I love this story! I know I should attempt to be more objective here and tease out the many reasons why you should want to read it, but sometimes you just have to go with your first response. The Far-Enough Window is a delightfully playful updating of the fairytale form, retaining both the genre's charm and its darker edge, but with a modern, knowing sensibility. This is its first ebook publication, exclusive to this bundle. – Keith Brooke

 

REVIEWS

  • "[W]hat a colorful and dangerous world it is. The characters make the ride so enjoyable. Joanna is a curious and strong-willed young woman who goes though a lot physically and mentally.
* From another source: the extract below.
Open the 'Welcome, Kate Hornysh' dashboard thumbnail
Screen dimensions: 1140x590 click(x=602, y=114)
The friends she meets on the way are warm and likable; the banter between them is priceless. The Far-Enough Window is a light read with entertaining characters that take you though a redefined world of Fairyland. This is definitely the kind of book to read at least once again."
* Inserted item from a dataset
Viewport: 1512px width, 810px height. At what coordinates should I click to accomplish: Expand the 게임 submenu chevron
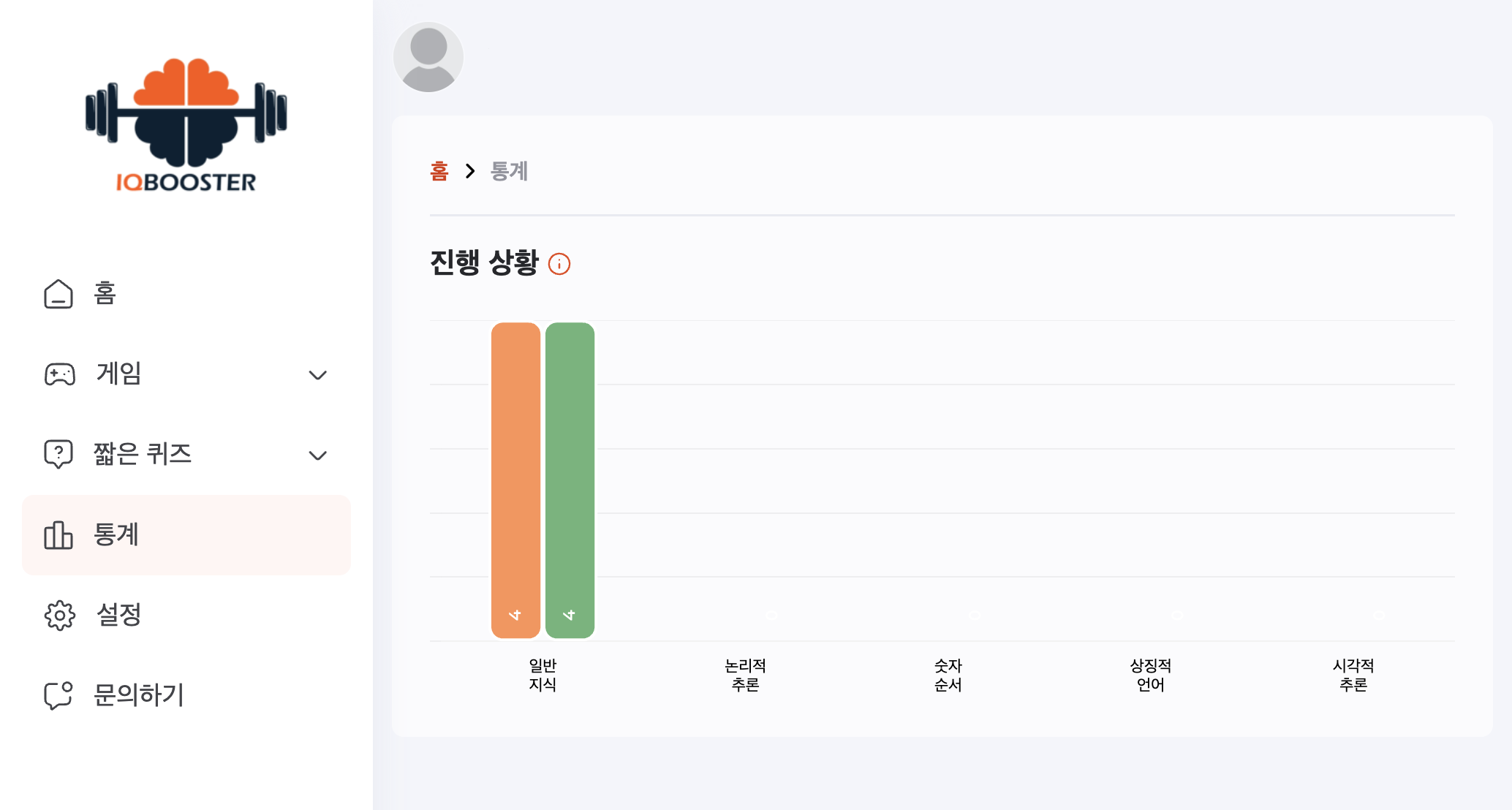(x=317, y=375)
    – Mike Purfield, B-Independent
  • "I predict that you will enjoy it immensely. I certainly did."

    – Chuck Gregory, January Magazine
  • "[A] thoroughly original and adult work that nonetheless slots neatly into a tradition of children's fantasy tales beginning with Alice in Wonderland and Peter Pan and continuing through The Lion, the Witch and the Wardrobe all the way to Harry Potter and the Amber Spyglass. In this instance, however, rather than write a children's fantasy that could be read enjoyably as an adult work, Grant has written an adult work draped in the traditional tropes of children's fiction.... [A] wonderful book for those who want a literature on an adult level that nonetheless hearkens back to their childhood favourites.... Seeing 'far-enough' really is equivalent to being there."

    – Lou Anders, Infinity Plus
  • "A very satisfying read. A fine and very unusual book."

    – Joules Taylor, SF Crowsnest
 

BOOK PREVIEW

Excerpt

At first Joanna thought Mr Dogg was dead. He lay sprawled out on the dusty floor, his eyes closed and his toothy mouth open, his flanks motionless. But as she ran her fingers through the coarse hairs of his side she could feel that his flesh was warm.

'He's all right,' said Robin Goodfellow, materializing beside her. 'Haven't you been noticing that the clouds are not moving, either?' He pointed out through the murk of one of the turret chamber's tall rectangular windows. 'That tail of cloud that looks like a grandfather's chin is still halfway across the disc of the sun, just as it was an hour ago when you first came up here.'

Joanna was unsurprised. Stopping time for a while was something she'd often dreamed of being able to do—and, even more so, speeding up time—so it seemed only natural that Robin Goodfellow should number it among his tricks.

'How long can you do this for?' she said.

'Forever and a day,' he said. 'What else would you expect me to reply, gracious lady?' He leaned towards her confidentially. 'To tell you the truth, Joanna,' he whispered, 'that extra day's a real killer in practice, but I add it on just so as not to disappoint folk, and hope I'll never have to actually do it.'

Laughing, she aimed a mock blow at him, and he hopped nimbly away.

'But I want Mr Dogg to be able to ... to see far enough as well,' she said.

Robin Goodfellow looked at her doubtfully. 'Forgive my boyish impertinence,' he said, 'but I don't think you yet quite understand what seeing far enough actually entails. It'll be all right for you, for am I not your liege-servant, sworn to protect you from harm? But the hound already knows the nature of the Farness, so I cannot be liege to him. If he's in the Farness with us, he is his own master, there of his own accord.'

'You talk as if we were actually going there,' said Joanna, 'not just seeing it through the window.'

Robin Goodfellow looked puzzled for an instant; then his face cleared. 'It's as I thought,' he muttered to himself. He gazed into her eyes and said: 'That's what I meant when I said you didn't know what this entailed, Joanna.